▶ [Exercise a]: Condense the paragraph of the thread on words for young and old that begins "Young: Adj." into a short list, keeping its main facts.

Also, siRu vayathu (literally, small age)
SiRu vayathinar (those with small age)

Old = mudhu (standard/literary Tamil)
Muthiyavar (male), muuthaatti (female)

Or simply,
Vayadhaanavargal - (those) who aged!

Colloquially
Sinnavan (male) - small person - in age

Old = Periyavar (male), vayathaanavar
Periyamma (female),

Also,
thaathaa (male), paatti (female) - literally, grandpa and grandma

( in Chennai,India where Tamil takes almost a pidgin form)
young = sirusu, old = perisu

------
Also,

(as in condition, age)

Old = pazhaiya
Young  = puthiya

Pronuniation
Zh is like American R.
L is like "rl" in girl.
Gn combo is nasal n, i think, like in spanish ñ
r is like r in run
R is like spanish R? Or the r in like in drum, I think


----------



## Dymn

*Catalan*:
_jove, vell
jove, vella
joves_ (or _jóvens_), _vells
joves_ (or _jóvens_), _velles_

masc. sing. - fem. sing. - masc. plural - fem. plural


----------



## apmoy70

Greek:

Young: Adj. *«νέος, -α, -ο»* [ˈne.os] (masc.), [ˈne.a] (fem.), [ˈne.o] (neut.) < Classical adj. *«νέος, -ᾱ, -ον» néŏs* (masc.), *néā* (fem.), *néŏn* --> _new, young, youthful, unusual, unheard_ (PIE *neuo- _new_ cf Skt. नव (nava), Hitt. neu̯a, ToA ñu, ToB ñuwe, Lith. naūjas, Lat. novus, Arm. նոր (nor), Proto-Germanic *niwjaz, Proto-Slavic *novъ).
Old:
1) Adj. *«γέρος»* [ʝeros] (masc.) --> _old man_, *«γέροντας»* [ˈʝeɾondas] --> _elder_ < Classical masc. adj. *«γέρων» gérōn* --> _old man, elder_ (PIE *ǵerh₂- _to be(come) old_ cf Skt. जरन्त (járanta), _old man_).

▶ [Data section]:
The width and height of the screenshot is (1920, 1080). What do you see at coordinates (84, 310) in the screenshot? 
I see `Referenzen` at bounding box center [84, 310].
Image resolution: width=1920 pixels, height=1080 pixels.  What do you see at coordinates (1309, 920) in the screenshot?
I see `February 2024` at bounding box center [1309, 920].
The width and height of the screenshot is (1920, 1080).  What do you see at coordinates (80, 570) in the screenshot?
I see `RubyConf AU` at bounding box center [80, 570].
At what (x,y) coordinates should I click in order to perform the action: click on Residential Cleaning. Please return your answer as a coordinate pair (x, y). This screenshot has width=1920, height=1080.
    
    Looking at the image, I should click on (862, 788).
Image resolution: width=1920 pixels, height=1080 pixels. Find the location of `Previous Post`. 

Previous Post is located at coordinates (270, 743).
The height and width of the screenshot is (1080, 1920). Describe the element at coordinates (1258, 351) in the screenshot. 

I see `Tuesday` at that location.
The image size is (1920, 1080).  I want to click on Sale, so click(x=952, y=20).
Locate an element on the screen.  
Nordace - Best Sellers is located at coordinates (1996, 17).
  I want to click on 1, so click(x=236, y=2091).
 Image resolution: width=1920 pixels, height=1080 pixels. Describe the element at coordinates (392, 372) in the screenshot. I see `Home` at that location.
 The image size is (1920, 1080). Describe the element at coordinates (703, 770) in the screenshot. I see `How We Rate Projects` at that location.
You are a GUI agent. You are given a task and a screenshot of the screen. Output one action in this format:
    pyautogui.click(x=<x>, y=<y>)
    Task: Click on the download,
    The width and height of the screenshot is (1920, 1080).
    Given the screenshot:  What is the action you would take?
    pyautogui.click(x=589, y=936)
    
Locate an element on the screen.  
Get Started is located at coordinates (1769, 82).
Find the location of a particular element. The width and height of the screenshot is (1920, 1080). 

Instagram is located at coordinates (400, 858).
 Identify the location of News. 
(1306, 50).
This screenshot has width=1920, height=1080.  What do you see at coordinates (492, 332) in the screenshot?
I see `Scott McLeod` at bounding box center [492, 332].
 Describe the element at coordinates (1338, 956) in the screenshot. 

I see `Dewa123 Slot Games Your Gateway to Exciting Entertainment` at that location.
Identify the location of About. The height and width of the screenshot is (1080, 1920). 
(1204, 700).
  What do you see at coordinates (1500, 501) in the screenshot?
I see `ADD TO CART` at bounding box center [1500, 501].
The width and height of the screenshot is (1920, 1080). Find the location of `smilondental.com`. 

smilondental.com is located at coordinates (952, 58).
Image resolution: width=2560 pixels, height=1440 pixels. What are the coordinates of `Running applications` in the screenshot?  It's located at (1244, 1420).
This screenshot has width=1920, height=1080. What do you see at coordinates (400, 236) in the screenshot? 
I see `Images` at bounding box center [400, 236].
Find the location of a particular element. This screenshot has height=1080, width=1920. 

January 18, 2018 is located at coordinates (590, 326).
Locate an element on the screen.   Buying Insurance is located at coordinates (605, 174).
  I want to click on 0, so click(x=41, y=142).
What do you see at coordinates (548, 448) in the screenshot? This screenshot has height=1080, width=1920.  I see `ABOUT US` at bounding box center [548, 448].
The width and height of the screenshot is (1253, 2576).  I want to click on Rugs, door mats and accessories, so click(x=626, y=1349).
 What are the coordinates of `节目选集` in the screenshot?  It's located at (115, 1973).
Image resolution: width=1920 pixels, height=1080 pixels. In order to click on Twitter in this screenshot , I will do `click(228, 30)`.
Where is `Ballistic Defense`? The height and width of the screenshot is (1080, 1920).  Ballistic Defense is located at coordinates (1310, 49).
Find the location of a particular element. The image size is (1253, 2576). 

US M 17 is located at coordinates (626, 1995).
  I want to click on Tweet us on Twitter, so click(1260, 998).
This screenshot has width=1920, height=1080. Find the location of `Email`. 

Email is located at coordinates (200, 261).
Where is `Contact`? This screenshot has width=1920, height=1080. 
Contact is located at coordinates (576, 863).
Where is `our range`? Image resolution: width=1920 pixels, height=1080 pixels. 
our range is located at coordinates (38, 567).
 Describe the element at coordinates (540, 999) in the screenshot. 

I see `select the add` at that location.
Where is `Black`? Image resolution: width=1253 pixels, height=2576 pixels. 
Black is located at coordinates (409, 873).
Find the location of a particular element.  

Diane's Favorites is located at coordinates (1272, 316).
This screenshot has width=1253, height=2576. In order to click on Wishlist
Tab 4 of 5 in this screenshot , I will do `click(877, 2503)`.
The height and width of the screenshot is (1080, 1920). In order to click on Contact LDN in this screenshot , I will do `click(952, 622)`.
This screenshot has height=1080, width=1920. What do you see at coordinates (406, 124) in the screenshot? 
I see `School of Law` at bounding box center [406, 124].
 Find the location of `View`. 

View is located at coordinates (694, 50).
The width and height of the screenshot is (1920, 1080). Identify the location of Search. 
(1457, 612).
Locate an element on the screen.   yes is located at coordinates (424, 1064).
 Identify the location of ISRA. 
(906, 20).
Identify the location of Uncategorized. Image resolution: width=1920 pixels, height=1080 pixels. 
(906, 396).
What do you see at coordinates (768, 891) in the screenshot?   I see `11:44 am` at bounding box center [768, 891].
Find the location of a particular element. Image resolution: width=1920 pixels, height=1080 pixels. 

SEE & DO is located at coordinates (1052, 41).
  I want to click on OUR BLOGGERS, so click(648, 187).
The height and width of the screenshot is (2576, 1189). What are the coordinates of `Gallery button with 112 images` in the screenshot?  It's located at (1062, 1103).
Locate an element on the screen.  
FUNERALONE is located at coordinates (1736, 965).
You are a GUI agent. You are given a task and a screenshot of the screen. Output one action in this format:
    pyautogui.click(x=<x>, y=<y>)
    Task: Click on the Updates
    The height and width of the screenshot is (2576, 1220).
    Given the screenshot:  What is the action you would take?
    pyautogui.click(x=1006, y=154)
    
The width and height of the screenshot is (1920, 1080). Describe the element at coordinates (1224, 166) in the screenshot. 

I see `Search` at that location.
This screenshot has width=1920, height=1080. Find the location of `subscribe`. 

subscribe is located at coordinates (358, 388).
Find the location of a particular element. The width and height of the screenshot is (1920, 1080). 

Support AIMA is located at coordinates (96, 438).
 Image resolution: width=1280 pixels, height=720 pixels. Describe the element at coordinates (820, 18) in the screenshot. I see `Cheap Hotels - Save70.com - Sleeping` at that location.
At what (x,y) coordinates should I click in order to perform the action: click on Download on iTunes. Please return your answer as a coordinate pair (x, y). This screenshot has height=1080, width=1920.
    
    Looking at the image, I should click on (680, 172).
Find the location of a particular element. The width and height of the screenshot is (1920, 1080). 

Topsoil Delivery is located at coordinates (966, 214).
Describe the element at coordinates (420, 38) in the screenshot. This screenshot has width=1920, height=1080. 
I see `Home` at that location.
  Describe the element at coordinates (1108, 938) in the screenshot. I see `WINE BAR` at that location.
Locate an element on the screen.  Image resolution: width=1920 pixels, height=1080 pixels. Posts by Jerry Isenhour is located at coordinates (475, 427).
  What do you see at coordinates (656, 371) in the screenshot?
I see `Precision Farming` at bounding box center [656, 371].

▶ [Exercise b]: In the records, switch "particular" to "specific" from the line with "What do you see at coordinates (768, 891)" up to and including the line with "I want to click on OUR", leaving everything else in those lines as it is.

▶ [Written response a]:
- Modern Greek adjective for young: «νέος, -α, -ο», pronounced [ˈne.os] (masc.), [ˈne.a] (fem.), [ˈne.o] (neut.)
- Comes from Classical «νέος, -ᾱ, -ον» (néŏs, néā, néŏn): new, young, youthful, unusual, unheard
- Root: PIE *neuo- "new"
- Cognates: Sanskrit नव (nava), Hittite neu̯a, Tocharian A ñu, Tocharian B ñuwe, Lithuanian naūjas, Latin novus, Armenian նոր (nor), Proto-Germanic *niwjaz, Proto-Slavic *novъ

▶ [Written response b]:
What do you see at coordinates (768, 891) in the screenshot?   I see `11:44 am` at bounding box center [768, 891].
Find the location of a specific element. Image resolution: width=1920 pixels, height=1080 pixels. 

SEE & DO is located at coordinates (1052, 41).
  I want to click on OUR BLOGGERS, so click(648, 187).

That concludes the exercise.